How do we expect a distracted six year old to function well? If I am frustrated after a week, how do children not become overwhelmed with frustration after dealing with this for years? The sad truth is that some children do become overwhelmed and refuse to try or lash out with poor behaviors.
When it comes to attention issues, I understand that in the past, I have been too focused on the cause. It makes sense, that if we can figure out what is causing the inability to pay attention we can fix it. Except for that often, we can’t fix it. The cause doesn’t really matter. We should not focus on the cause of a child’s attention issues, we should focus on helping them to cope.
I have also been too concerned with trying harder- trying harder isn’t helping me. Telling myself to concentrate doesn’t help either. I can’t will it.
Telling children to try harder, or giving them a prize or a smiley sticker isn’t going to help. Nor is a punishment for not being able to concentrate going to work.
What we need to do is to find out where, how and when children can learn best, and then let them use that knowledge. For example, I have found that I can follow a conversation better than a book or a TV show. Oral learning might work for me now, though reading has always been my learning mode of choice in the past. Reading is not the only way to gain information. We say we adapt to the child’s needs, but do we really give children a choice in how they learn?
I remember a few years ago, when a student in my class failed an exam. He had been in class every day, listening and participating regularly. He had turned in all of his homework. I was shocked by his low exam score. I asked him what had happend. He told me that his hands just couldn’t write the words in his head, the words got lost between the thinking and the writing.
I asked him the questions and he told me the answers. The right answers, every single time. He went from an “F” to an” A”. I wonder what school must be like for him, how much he had struggled and how much harder he would have to work than his peers who do not have attention issues.
I have also discovered that I need to function when and where my brain is working. I wrote most of this at 2 AM. The meds were wearing off, but I was not too uncomfortable. I was also hyper alert. I nodded off before I could finish or do a spell check. This morning, I noticed that I had an error on almost every word. Do we always allow children to use spell check? Do they get to finish later? I think about standardized tests and I cringe. The child has no control over time and place.
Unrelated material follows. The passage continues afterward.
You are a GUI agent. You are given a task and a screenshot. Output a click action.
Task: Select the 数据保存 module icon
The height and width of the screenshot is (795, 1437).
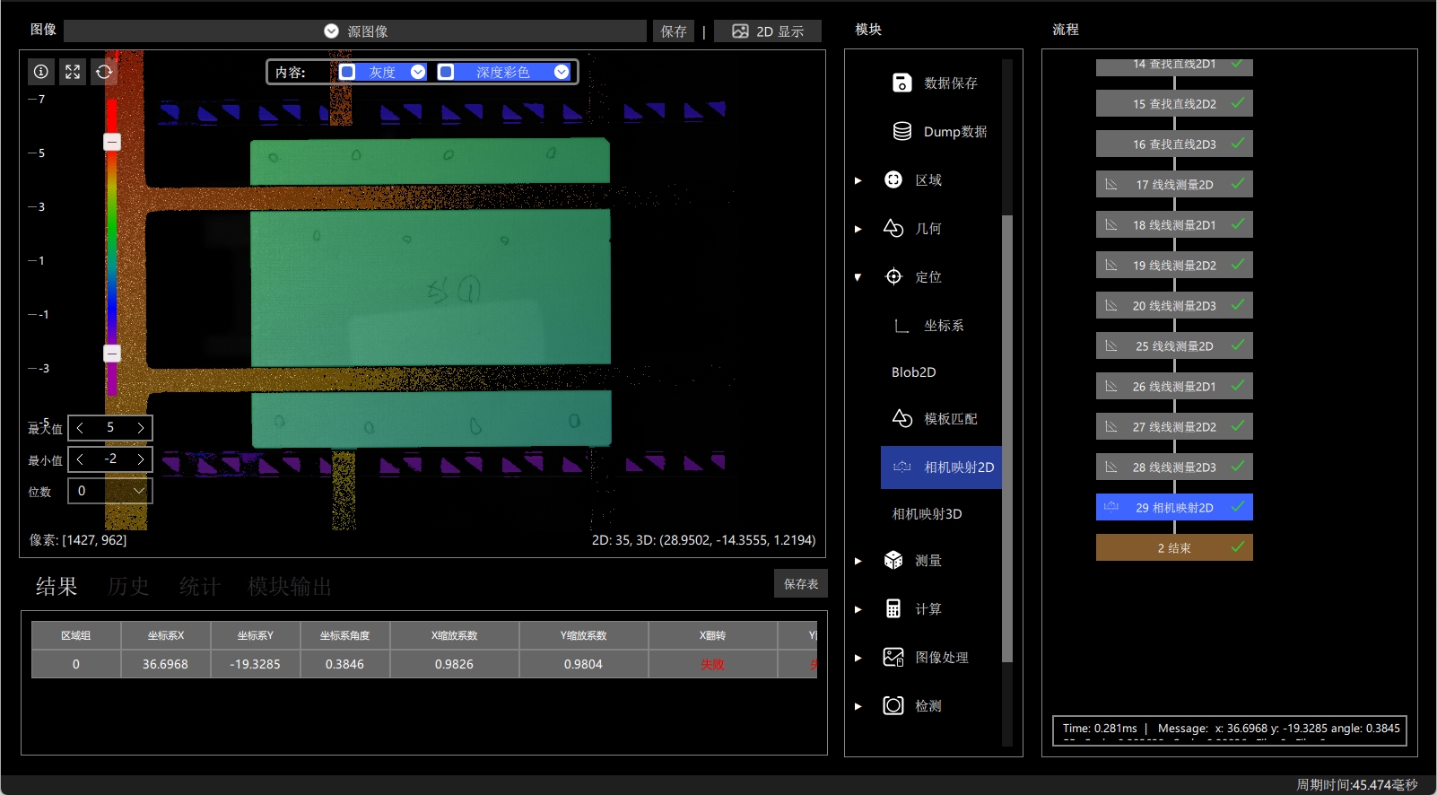click(902, 83)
The inability to focus is also uncomfortable because you can’t see it. People who talk to me on the phone say how good I sound. I am up, in a chair, dressed and looking competent. If you were to look at me, you can’t physically see that something is wrong with my ability to think. Everyone understands the physical need to use a walker or crutches. You can see the bandage on my leg. It is far less easy to see that I need some mental crutches as well. It has become painfully clear to me that just because you can’t see it, that doesn’t mean it doesn’t exist. I think about children with “invisible” challenges, and my heart goes out to them.
I expected the physical challenges associated with my surgery. I was not prepared for the mental challenges.
I am in awe and humbled by the experiences I have had. I have gained empathy and an admiration for people who deal with attention issues on a daily basis. I have hope of recovering, and I know some people will live with attention issues their entire lives.
I wonder what well intentioned but ill conceived advice I have given children in the past. I am sorry. I can only hope that I will move forward with a keener awareness and a heightened sensitivity.